Love technology advancements but pull a wire to the computer station so the information can be delivered safely and faster. We insulate cables for particular reasons and we have to remember that humans are essentially an unprotected conductor in a wi fi or otherwise radiated environment. There was an oversight in safety codes and standards reported to the Canadian government Standing Committee on the issue. Recommendations are to investigate the oversight because the omission that humans weren't considered to have electrical properties is significant. The Safety Code 6 says that the unintentional stimulation of tissue is to be avoided because example studies have shown there to be nerve and muscle depolarization or a heat effect. Nerves affect every function of the body, where are you keeping your phone? Here is a link to Safety Code 6 which uses the same scientific standards as the international community. http://www.thermoguy.com/blog/index.php?itemid=47 Installing technological advances safely can be done as it has been done from the beginning. Radiating areas is convenience and not as safe as thought.

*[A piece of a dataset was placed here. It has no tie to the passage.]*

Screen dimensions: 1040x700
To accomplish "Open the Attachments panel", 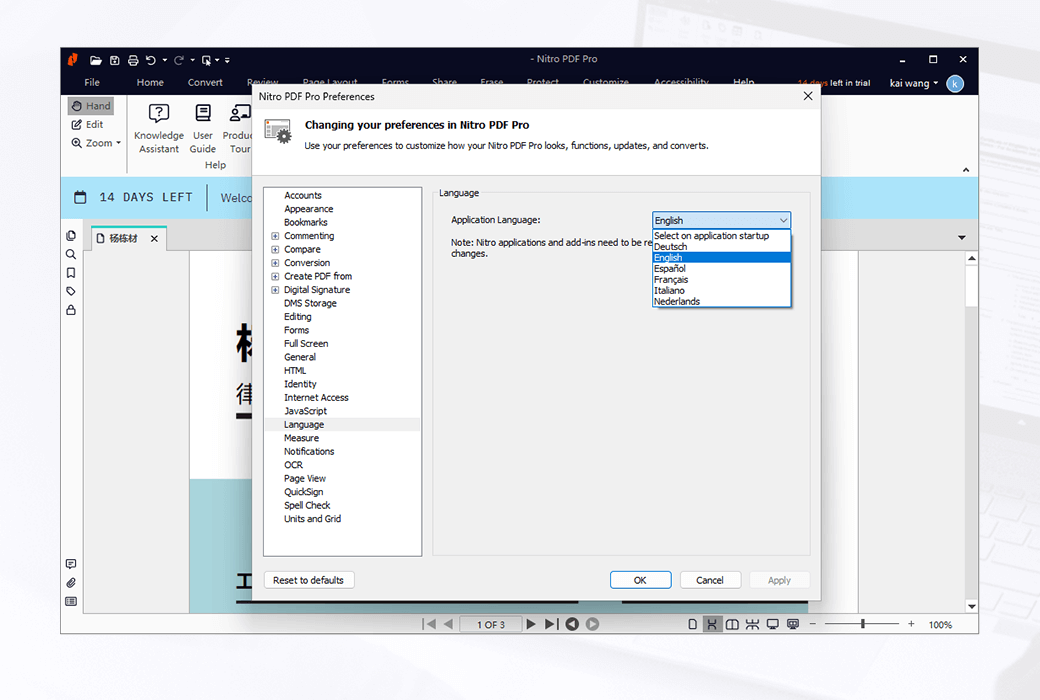I will pos(71,582).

Sorry, article is all over the place and has no substance. Is it talking about mobile wireless or in the home Wi-Fi? Seems to switch back and forth like they are one in the same. What makes it a plasma antenna? Is that just a cool name or are there in fact some properties of plasma involved? Also, aren't most Wi-Fi antenna Omni directional for a reason? If it's a focused beam, that sounds very directional to me, and that makes applications extremely limited. Also potentially more dangerous as some have mentioned. As usual, SmartPlanet is just providing quick PR for a company and not a real article.
@ johnleitelt - I believe that this is a mis-quote: From http://www.newscientist.com/article/mg20827904.600- wireless-at-the-speed-of-plasma.html "There are two types of plasma antenna: semiconductor or solid- state antennas, such as PSiAN, and gas antennas. Both could fit the bill, but solid-state antennas are favoured as they are more compact and have no moving parts."
The bottleneck is still getting the data to your home. High speed wireless only helps move data from one computer to another in the home. First it has to get there on your cable or DSL. Now if this could be moved up to WiMax that would help, but still you will run into bottlenecks that keep you from ever reaching gigabit speeds.